(Dataset entries)
━━━━━━
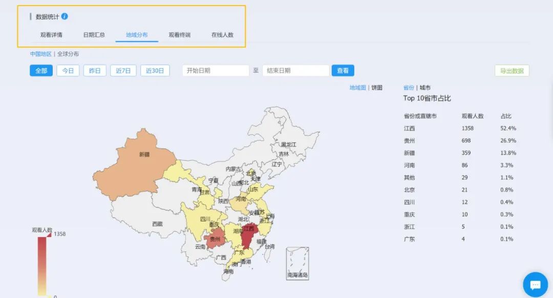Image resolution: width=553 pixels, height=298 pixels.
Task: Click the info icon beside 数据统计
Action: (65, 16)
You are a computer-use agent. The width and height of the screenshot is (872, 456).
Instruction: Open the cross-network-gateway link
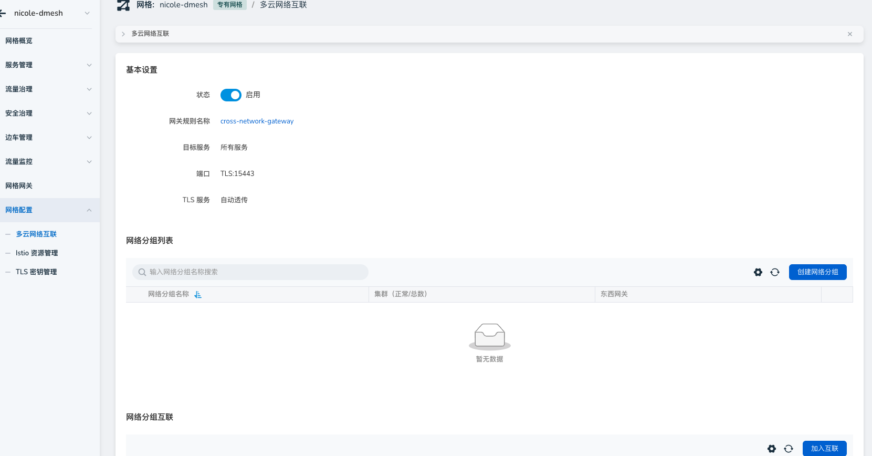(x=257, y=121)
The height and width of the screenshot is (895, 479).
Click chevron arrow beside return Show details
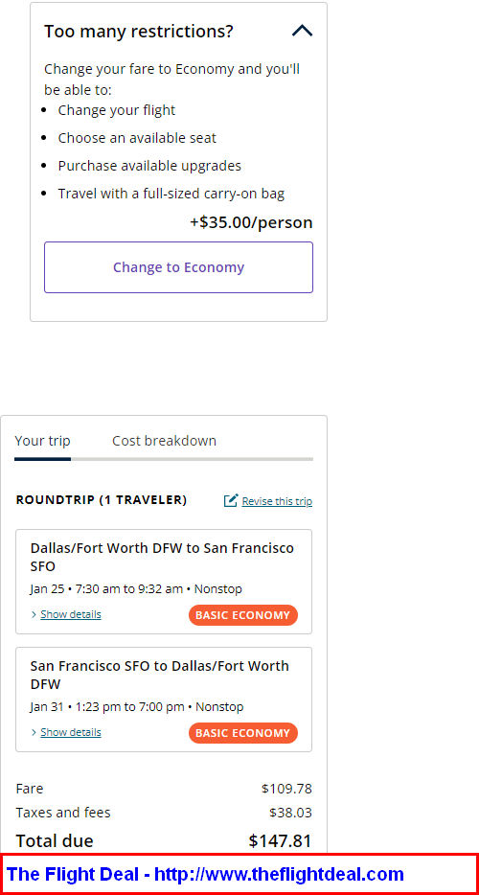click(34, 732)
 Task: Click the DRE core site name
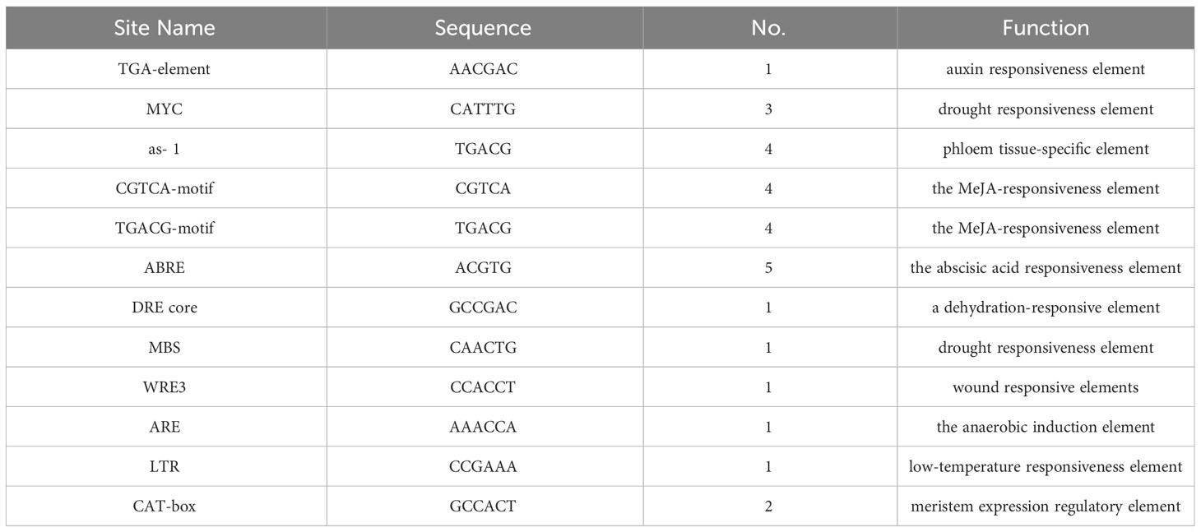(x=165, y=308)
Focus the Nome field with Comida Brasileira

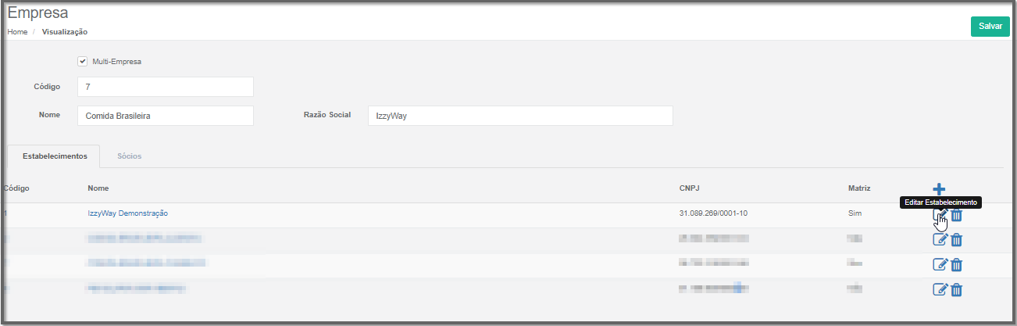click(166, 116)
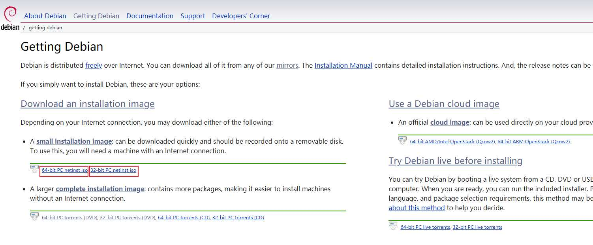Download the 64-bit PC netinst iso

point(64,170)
━━━━━━
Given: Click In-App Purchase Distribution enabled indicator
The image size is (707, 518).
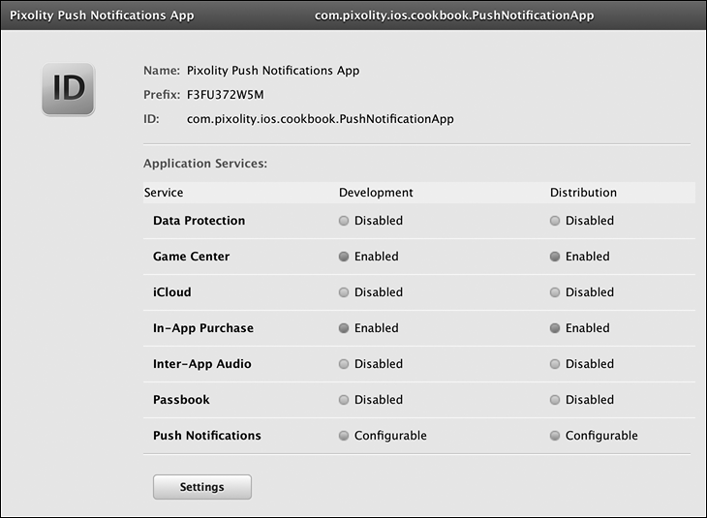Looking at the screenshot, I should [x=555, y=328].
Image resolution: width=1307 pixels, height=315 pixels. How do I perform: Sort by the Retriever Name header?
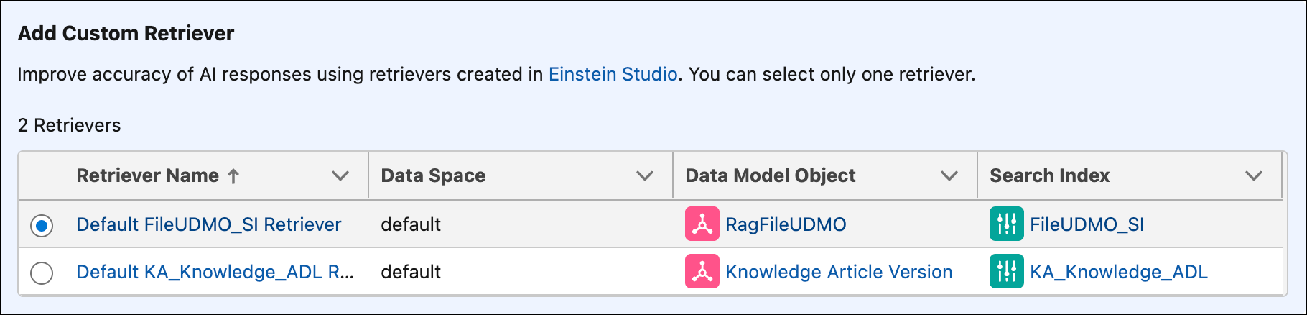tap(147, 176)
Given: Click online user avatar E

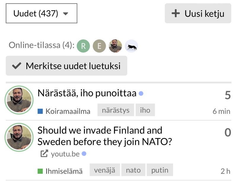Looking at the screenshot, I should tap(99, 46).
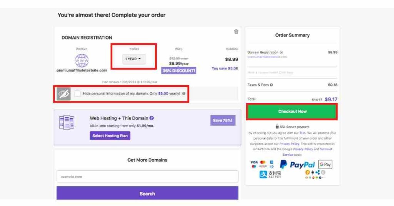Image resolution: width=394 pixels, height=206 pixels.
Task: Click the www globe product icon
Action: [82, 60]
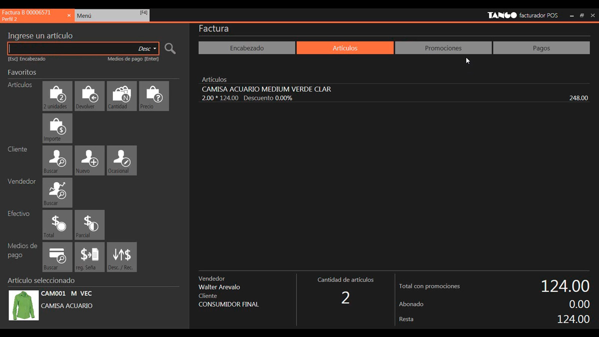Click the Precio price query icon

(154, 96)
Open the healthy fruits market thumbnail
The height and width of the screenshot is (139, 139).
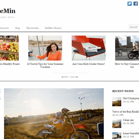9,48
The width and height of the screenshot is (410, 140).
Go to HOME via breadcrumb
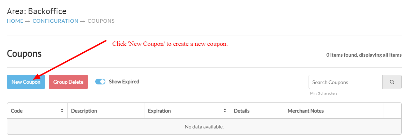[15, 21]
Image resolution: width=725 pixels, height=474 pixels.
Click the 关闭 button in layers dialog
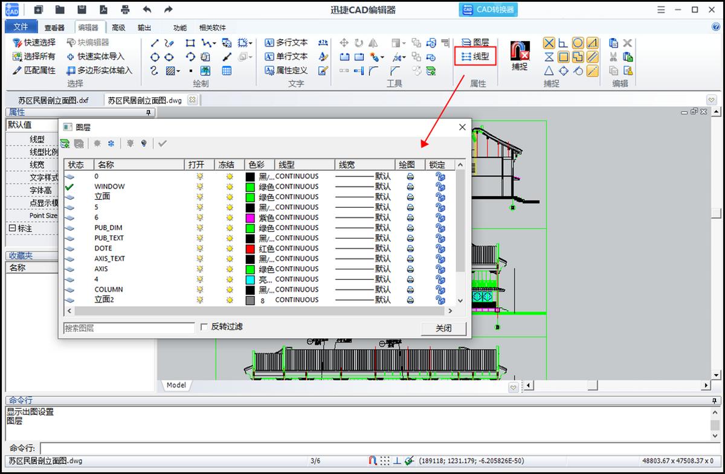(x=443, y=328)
━━━━━━
What you need to do -
Without the pictures, give again exactly the lines above starting at the line containing "Given: Click In-App" and ending at the line containing "Open the healthy fruits market thumbnail".

Solution to this problem -
Given: Click In-App Purchase Distribution enabled indicator
The image size is (707, 518).
Looking at the screenshot, I should [x=555, y=328].
Image resolution: width=1307 pixels, height=315 pixels. How do I perform: Sort by the Retriever Name header?
tap(147, 176)
Given: Click online user avatar E

Looking at the screenshot, I should tap(99, 46).
Image resolution: width=394 pixels, height=206 pixels.
Task: Click the www globe product icon
Action: [82, 60]
Click the Precio price query icon

(154, 96)
Open the healthy fruits market thumbnail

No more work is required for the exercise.